** Instructions for the task **
Rewrite every row below, replacing "screenshot" with "image" and keeping everything else the same. Leave the pictures out of your answer.

Collected data entries:

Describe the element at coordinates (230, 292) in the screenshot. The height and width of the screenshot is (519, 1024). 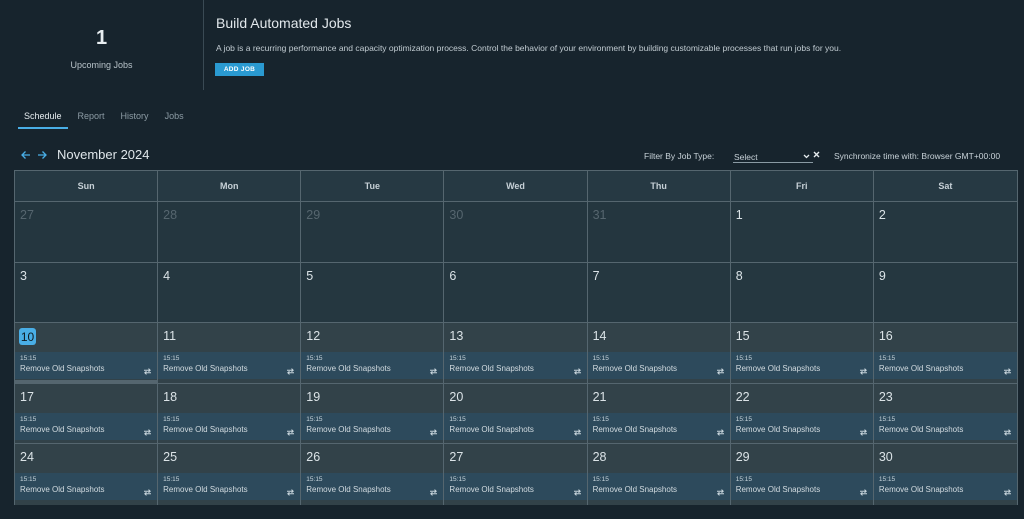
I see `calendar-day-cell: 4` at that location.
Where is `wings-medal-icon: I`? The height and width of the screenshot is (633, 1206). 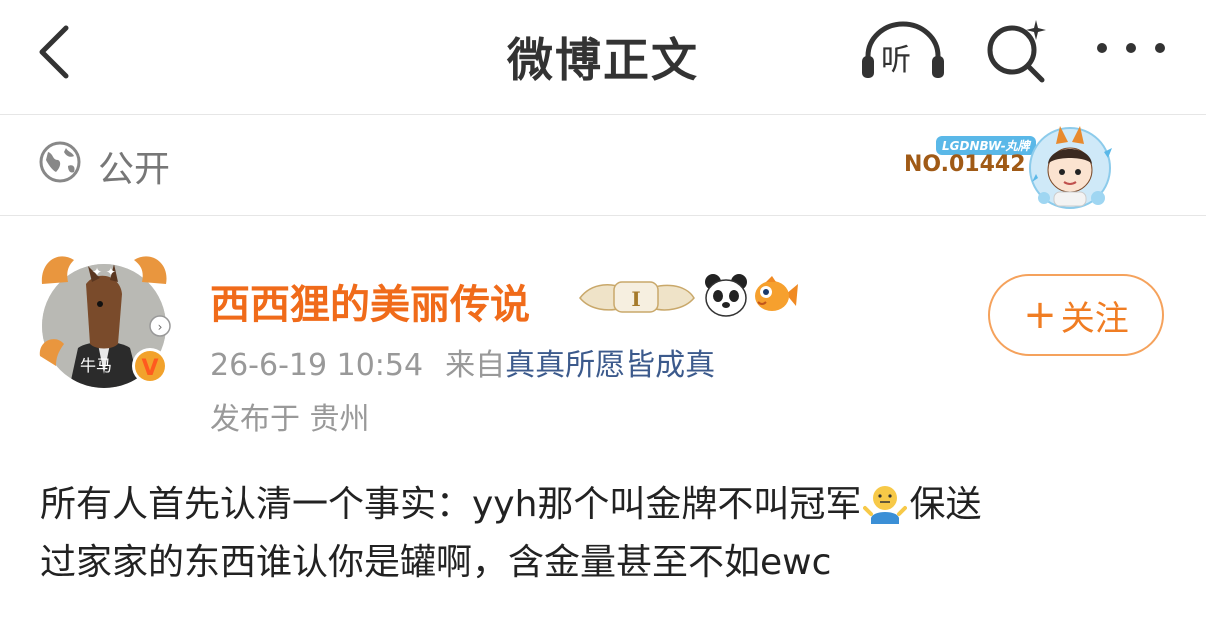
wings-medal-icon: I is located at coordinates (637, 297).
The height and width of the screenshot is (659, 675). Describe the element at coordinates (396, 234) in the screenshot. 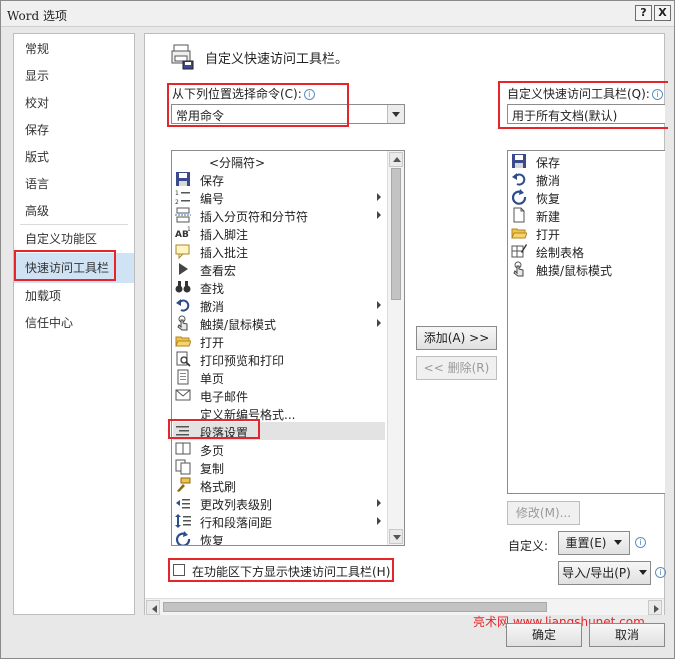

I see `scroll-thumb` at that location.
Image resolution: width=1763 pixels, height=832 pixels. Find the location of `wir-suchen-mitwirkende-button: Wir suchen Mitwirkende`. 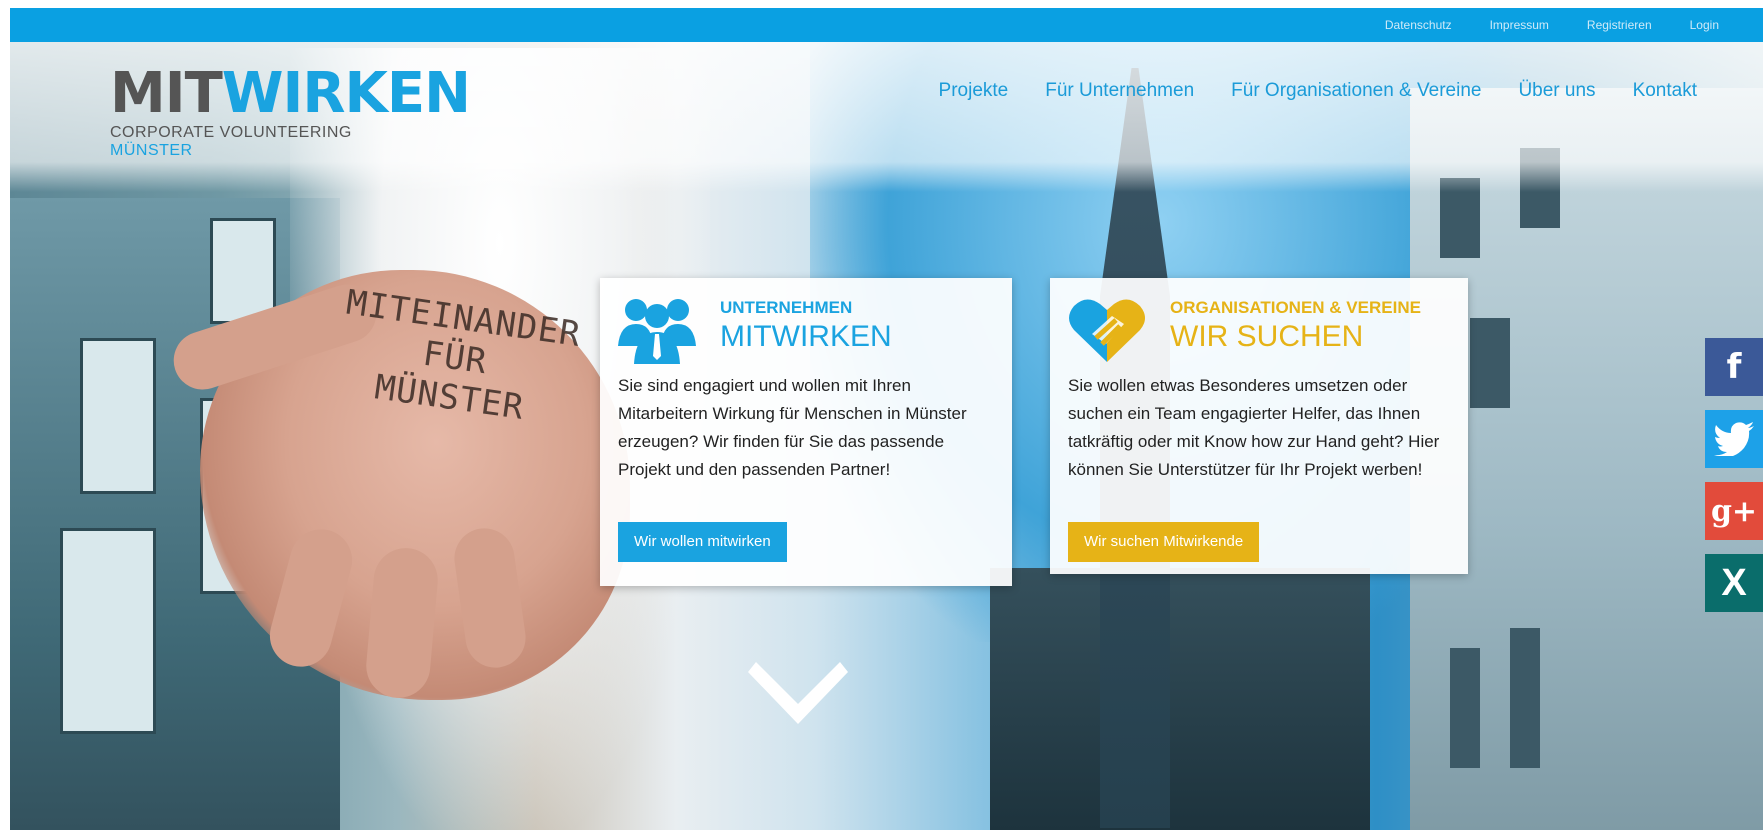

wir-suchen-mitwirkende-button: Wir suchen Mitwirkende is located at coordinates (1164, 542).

** Finished exercise **
Describe the element at coordinates (230, 292) in the image. The height and width of the image is (519, 1024). 
I see `calendar-day-cell: 4` at that location.
Where is `wings-medal-icon: I`? The height and width of the image is (633, 1206). 
wings-medal-icon: I is located at coordinates (637, 297).
The height and width of the image is (659, 675). Describe the element at coordinates (396, 234) in the image. 

I see `scroll-thumb` at that location.
Image resolution: width=1763 pixels, height=832 pixels. Find the location of `wir-suchen-mitwirkende-button: Wir suchen Mitwirkende`. 

wir-suchen-mitwirkende-button: Wir suchen Mitwirkende is located at coordinates (1164, 542).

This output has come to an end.